It’s hard to beat a good butter cookie. It’s also hard to find one that is just the right combination of crispness, tenderness and a good buttery flavor. Bakeries – even otherwise good ones – are filled with bland “butter cookies” topped with a variety of colorful sprinkles to lure you into giving them a chance. I stick to making my own butter cookies these days, especially since I found a recipe that makes the best butter cookies I’ve ever had.
The recipe is from Pam Anderson, a food writer who is a former editor of Cook’s Illustrated, whose work is regularly published in USA Weekend, and the author of several cookbooks. Her all purpose butter cookies are simple, delicious and very versatile, so hers has been my go-to recipe since I first clipped it out of the paper years ago. The dough is very easy to put together and makes a great batch of slice-and-bake cookies that you can decorate with sprinkles or nuts. There is no leavening in this dough and the cookies will spread slightly, but hold their shape well, during baking. This means that the dough also works well as dough for spritz cookies, which are made by putting cookie dough through a cookie press (common around Christmas) and pressing it into different designs.

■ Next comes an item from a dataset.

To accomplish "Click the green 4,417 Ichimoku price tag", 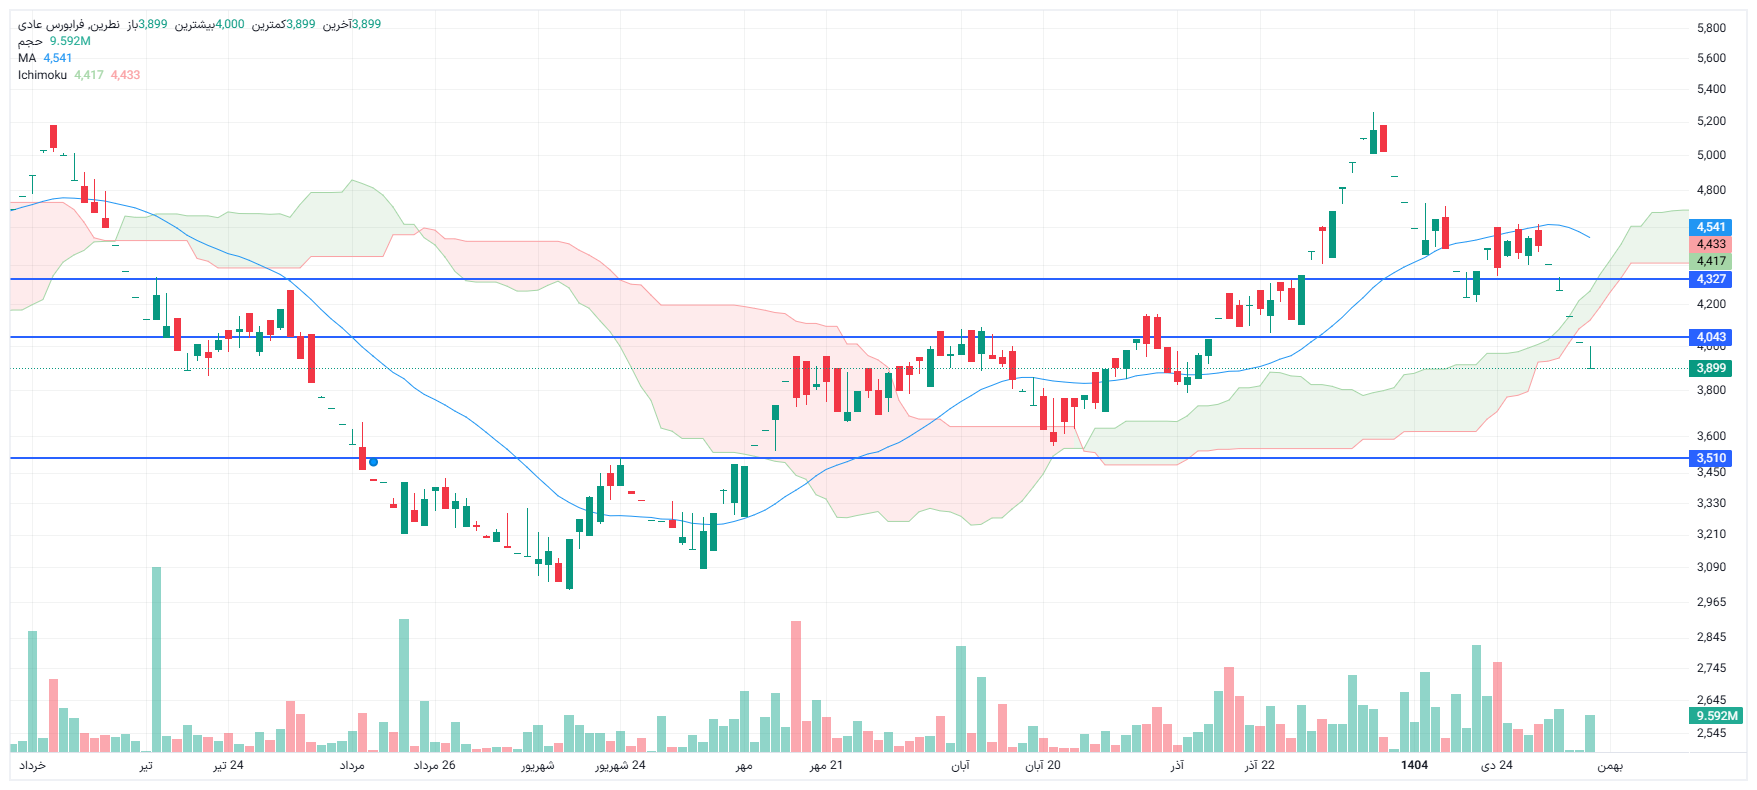I will pyautogui.click(x=1710, y=261).

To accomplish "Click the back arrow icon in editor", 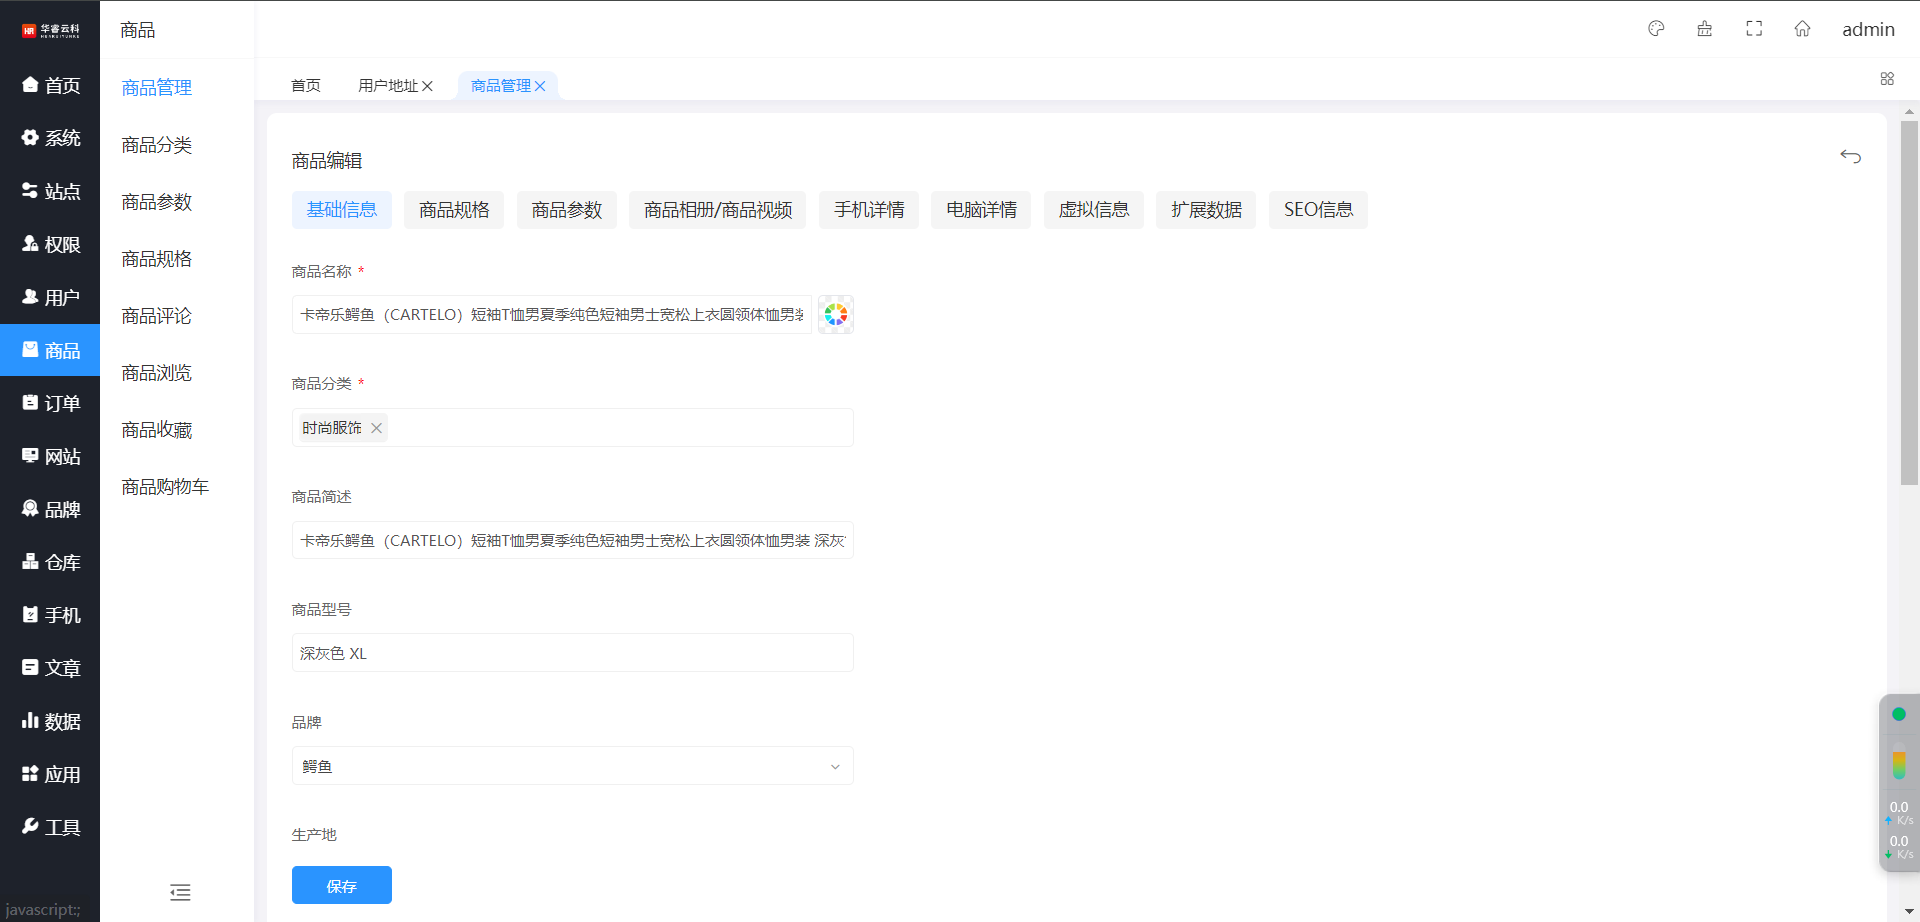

The dough can be made a few days in advance and stored in the refrigerator or freezer. The dough is sticky when it is warm, so you need a well-floured surface to work on. That said, this is a good feature because it means that you can work with the dough quite a bit (if you want to try making cutout cookies, for instance) without the dough toughening up. I usually stick with the slice-n-bake cookies, rolling the edges of the cookie logs in sprinkles or nuts before slicing them into individual cookies on the cookie sheet. The cookies above have been rolled in sprinkles and in shredded coconut.